Aim: Copy the records below word for word, starting at the line that contains "- Model XP8212" and ending after the line that contains "label: Open search".

Given information:
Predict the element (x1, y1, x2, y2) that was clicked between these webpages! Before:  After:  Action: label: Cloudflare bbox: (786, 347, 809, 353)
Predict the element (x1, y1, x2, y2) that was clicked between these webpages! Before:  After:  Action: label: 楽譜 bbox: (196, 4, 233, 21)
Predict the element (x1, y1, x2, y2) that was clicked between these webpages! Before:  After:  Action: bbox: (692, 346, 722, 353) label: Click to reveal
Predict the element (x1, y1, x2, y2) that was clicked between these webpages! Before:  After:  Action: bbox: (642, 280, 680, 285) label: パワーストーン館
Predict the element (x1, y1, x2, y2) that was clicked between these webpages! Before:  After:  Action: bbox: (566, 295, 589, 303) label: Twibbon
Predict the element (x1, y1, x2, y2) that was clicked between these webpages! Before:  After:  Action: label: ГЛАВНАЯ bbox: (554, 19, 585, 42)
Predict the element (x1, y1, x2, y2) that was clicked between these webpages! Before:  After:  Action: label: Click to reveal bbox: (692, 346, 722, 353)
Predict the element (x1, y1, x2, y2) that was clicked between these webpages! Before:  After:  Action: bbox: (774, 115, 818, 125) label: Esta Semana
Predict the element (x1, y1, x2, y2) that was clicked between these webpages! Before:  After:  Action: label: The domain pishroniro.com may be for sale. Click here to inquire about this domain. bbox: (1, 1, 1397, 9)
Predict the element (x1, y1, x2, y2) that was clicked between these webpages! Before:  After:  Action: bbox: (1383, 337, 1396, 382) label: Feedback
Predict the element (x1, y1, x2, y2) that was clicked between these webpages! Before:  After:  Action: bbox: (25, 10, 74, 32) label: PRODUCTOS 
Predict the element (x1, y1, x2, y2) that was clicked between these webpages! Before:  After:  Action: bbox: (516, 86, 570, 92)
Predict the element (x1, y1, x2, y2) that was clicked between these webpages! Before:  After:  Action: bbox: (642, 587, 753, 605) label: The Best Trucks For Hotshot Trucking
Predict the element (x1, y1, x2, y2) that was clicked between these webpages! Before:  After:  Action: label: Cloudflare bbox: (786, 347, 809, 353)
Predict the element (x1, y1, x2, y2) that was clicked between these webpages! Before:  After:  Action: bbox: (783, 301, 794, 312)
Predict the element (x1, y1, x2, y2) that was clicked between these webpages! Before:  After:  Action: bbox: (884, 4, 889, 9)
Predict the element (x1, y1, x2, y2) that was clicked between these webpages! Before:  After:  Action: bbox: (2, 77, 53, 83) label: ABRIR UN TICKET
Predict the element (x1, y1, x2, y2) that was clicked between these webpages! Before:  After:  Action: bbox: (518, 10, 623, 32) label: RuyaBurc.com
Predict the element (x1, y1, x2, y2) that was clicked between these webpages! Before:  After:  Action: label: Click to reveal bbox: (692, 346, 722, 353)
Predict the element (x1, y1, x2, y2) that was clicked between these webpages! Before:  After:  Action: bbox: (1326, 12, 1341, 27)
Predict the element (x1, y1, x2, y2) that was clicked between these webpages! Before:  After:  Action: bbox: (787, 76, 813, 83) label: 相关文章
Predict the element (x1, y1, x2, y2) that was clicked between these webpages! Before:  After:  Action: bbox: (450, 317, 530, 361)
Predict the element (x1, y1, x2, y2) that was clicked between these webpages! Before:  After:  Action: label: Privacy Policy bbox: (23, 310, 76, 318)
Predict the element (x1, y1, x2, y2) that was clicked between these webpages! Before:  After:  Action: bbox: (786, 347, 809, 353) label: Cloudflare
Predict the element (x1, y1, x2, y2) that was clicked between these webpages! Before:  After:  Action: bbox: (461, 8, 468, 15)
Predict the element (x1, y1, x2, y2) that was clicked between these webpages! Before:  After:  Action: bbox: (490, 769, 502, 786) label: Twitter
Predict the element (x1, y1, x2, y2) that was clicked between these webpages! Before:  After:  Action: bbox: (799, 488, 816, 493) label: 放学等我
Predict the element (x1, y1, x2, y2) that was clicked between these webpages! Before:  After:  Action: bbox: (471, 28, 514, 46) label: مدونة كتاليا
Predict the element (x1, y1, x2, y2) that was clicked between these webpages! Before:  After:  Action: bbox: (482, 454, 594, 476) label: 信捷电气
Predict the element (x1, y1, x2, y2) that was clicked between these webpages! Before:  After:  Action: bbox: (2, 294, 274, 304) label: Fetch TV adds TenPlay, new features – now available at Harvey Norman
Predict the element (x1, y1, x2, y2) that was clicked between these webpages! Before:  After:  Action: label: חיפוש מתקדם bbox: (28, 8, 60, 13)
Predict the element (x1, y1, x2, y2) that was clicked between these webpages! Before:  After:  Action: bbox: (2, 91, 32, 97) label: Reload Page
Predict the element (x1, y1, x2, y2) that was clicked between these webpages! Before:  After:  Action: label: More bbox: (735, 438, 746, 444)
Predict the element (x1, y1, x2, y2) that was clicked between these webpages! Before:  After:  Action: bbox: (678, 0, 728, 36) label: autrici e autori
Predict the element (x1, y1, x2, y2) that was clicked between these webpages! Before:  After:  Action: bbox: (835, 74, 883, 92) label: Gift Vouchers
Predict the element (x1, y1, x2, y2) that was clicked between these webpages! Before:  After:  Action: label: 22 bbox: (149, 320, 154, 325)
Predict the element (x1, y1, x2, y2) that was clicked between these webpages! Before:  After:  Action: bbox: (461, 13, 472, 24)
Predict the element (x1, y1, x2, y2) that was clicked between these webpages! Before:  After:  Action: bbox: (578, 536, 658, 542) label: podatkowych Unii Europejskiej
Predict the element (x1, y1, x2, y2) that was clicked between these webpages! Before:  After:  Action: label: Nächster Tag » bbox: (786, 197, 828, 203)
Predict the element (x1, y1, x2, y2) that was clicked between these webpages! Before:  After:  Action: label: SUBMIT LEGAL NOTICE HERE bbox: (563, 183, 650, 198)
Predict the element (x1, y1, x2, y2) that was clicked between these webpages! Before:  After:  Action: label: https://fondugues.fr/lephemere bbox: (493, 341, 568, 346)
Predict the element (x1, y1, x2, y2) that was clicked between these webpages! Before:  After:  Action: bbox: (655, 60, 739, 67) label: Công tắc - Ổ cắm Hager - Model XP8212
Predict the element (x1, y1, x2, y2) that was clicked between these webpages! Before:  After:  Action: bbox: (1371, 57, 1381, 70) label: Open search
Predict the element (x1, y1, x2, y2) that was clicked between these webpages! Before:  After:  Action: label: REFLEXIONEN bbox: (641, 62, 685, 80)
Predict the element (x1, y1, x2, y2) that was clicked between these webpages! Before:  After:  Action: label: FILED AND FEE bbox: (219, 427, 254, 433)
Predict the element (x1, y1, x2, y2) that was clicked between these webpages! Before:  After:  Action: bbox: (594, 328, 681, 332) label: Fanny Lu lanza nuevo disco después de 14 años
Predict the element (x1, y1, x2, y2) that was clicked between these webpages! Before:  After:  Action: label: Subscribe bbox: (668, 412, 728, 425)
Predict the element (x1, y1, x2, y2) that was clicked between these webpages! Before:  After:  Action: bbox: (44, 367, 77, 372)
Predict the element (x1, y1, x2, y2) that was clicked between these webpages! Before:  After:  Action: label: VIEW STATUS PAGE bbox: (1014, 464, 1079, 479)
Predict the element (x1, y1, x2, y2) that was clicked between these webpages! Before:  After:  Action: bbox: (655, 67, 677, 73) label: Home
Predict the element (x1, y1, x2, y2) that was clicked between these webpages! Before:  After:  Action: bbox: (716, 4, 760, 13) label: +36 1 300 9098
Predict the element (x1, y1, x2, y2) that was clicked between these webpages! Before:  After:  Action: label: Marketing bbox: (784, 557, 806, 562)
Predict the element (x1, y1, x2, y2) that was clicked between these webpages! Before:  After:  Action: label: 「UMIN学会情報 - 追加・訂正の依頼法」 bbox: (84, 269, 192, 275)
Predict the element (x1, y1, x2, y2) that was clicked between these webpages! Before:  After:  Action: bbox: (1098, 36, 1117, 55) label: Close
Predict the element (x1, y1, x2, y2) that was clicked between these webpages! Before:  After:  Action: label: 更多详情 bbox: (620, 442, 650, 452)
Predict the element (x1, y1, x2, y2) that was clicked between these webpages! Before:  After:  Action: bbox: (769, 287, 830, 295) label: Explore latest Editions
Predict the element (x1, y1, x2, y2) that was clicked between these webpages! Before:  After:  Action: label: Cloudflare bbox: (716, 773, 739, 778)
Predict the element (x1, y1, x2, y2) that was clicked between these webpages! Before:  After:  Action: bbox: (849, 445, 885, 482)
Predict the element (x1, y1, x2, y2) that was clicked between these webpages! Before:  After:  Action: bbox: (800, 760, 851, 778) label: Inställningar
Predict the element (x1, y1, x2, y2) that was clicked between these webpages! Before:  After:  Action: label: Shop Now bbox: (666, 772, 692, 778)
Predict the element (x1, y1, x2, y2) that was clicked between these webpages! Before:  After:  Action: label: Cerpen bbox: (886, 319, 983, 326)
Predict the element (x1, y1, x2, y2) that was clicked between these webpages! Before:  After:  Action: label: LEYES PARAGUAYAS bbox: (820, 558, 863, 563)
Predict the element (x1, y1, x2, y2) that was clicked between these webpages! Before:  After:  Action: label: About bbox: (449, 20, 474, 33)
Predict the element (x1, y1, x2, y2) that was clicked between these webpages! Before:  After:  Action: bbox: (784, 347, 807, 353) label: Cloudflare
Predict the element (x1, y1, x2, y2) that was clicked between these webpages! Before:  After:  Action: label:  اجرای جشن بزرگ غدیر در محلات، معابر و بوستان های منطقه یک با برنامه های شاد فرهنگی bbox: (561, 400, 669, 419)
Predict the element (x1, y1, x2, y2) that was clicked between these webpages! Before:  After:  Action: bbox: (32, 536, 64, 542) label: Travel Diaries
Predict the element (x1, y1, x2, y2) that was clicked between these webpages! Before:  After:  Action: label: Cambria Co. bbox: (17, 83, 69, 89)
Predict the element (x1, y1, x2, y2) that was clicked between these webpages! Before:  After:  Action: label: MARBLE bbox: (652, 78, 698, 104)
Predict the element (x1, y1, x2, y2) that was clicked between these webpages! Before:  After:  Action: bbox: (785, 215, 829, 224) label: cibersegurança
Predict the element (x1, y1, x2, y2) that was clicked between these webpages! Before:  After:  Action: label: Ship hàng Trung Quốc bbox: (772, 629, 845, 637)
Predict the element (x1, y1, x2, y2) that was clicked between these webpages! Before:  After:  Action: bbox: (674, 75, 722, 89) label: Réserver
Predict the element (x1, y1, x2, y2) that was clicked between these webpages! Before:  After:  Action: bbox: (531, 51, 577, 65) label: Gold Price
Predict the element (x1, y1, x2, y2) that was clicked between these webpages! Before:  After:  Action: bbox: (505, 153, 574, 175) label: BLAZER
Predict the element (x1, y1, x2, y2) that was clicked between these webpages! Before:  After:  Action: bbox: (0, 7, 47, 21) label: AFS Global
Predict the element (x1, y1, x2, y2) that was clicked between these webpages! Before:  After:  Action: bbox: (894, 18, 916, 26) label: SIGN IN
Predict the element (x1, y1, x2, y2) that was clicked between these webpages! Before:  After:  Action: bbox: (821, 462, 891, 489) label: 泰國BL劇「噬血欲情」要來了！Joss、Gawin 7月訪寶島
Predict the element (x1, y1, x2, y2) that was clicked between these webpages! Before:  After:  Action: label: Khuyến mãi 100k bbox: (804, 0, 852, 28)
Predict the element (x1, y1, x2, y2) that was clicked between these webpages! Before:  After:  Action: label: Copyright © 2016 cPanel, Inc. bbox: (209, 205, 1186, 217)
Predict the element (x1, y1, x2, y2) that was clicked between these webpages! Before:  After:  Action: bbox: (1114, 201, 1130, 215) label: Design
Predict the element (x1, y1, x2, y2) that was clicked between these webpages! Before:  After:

Complete answer:
Predict the element (x1, y1, x2, y2) that was clicked between these webpages! Before:  After:  Action: bbox: (655, 60, 739, 67) label: Công tắc - Ổ cắm Hager - Model XP8212
Predict the element (x1, y1, x2, y2) that was clicked between these webpages! Before:  After:  Action: bbox: (1371, 57, 1381, 70) label: Open search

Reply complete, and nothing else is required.